CMS Big Data Science Project
FNAL: WH 11 NW ROC
CERN: 600-R-001
Instructions to create a light-weight CERN account to join the meeting via Vidyo:
If not possible, people can join the meeting by the phone, call-in numbers are here:
The meeting id is hidden below the Videoconference Rooms link, but here it is again:
- 10502145
* attendance: Illia, Alexey, JimP, Saba, JimK, Bo, Matteo, Viktor, Kacper,
Vagg, OLI
* News
* Dates and Events
* CMS Offline & Computing week just over, we gave status report about
Big Data
* 170404 - Status of CMS Big Data Project.pdf
* CERN Openlab workshop on Machine Learning and Data Analytics, April
27, CERN
* https://indico.cern.ch/event/627852/
* We will have a talk
* DS@HEP at FNAL, May 8-12, FNAL
* https://indico.fnal.gov/conferenceDisplay.py?confId=13497
* Matteo will give a talk
* HEP Analysis Ecosystem Workshop, May 22-24, Amsterdam
* https://indico.cern.ch/event/613842/timetable/
* “Database Futures” workshop at CERN on May 29th-30th
* https://indico.cern.ch/event/615499/
* to discuss possible future needs in the database area for Run3+4.

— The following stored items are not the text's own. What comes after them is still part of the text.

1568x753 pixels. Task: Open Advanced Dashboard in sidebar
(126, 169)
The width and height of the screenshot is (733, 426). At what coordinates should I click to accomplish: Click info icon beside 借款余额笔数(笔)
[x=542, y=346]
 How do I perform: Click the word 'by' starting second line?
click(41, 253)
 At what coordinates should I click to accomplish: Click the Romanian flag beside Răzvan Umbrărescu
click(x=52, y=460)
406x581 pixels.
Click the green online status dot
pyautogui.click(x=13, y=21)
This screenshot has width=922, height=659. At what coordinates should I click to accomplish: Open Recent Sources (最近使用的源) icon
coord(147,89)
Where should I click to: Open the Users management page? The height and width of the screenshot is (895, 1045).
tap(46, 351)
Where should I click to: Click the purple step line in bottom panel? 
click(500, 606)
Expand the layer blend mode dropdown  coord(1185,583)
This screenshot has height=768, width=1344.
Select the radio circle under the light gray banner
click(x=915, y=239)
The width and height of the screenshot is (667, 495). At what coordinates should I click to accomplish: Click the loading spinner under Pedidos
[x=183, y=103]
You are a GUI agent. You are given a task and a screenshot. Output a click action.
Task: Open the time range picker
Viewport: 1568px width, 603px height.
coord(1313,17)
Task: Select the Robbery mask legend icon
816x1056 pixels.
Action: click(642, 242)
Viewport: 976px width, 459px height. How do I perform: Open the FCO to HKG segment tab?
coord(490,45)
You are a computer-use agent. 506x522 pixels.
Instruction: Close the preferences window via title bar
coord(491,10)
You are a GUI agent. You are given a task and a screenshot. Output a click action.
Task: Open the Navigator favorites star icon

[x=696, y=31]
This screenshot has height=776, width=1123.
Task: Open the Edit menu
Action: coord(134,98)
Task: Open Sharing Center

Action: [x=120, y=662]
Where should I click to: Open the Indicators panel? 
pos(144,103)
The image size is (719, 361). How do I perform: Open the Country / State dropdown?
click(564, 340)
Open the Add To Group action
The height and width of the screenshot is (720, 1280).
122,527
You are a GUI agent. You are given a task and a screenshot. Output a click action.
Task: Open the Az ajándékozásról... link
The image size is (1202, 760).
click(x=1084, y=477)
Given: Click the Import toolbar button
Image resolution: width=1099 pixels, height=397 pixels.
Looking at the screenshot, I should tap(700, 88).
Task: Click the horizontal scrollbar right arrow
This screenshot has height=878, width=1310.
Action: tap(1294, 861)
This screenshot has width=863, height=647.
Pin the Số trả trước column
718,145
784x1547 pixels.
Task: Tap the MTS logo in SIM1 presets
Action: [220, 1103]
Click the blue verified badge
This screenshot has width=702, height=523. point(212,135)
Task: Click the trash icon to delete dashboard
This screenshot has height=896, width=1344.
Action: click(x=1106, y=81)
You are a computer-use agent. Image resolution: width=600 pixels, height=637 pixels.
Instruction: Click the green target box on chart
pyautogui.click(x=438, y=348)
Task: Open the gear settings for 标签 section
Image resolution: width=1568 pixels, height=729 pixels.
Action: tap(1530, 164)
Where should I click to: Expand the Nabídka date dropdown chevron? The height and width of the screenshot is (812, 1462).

Today we see mostly relational and non-relational database
models.
* New trends are Cloud Computing, Big Data, proactive & predictive
performance analysis, …
* We should write an abstract!
* Need to write abstracts for
* ACAT *
* JimP and Igor: database backend to NoSQL project (one abstyract)
and query language part (2nd abstract)
* "Database Futures" workshop
* anything else?
* Saba:
* reviewing DS abstract for Grace-Hopper conference
* next time further updates
* Matteo
* meeting couple of days ago, clarified things
* Viktor asked for Panda ntuples, will be moved to EOS at CERN, then into
HDFS
* we could copy it directly into HDFS at CERN
* Matteo will describe the C++ workflow to produce Panda ntuples
* Request from Luca
* publicly accessible task list for everyone -> Vagg is working on this
* Vagg
* EOS direct reading is in progress
* status of reading open data and selection/reduction
* not done this week, done soon
* Thrust 1: Panda
* Schema was different for CHEP paper, completely different code base
* From spark standpoint, need to put objects back together because it is a
flat tree
* concluded that no code is needed from Viktor, all functionality is there
* need a small update of spark-root
* JimP wants to change the plotting commands to SQL from RDDs so that it is
more efficient, because it is a flat tree
* Histogrammer web has a lot of tricks
* goal is to provide Matteo with one example how to use Histogrammer
* Performance
* various effects seen as single user alone on a single cluster
* multi-user usage on analytix would distort such measuremements too much
* Intel simulations could help understand the performance feature, it is
expensive though to implement it in the simulation package
* best workload should be close to final so that it makes sense to ask
the Intel team to simulate it
* for now, Illia will share the slides with his team and see if and
what suggestions they might have
* next meeting:
* April 19, 4 PM CERN time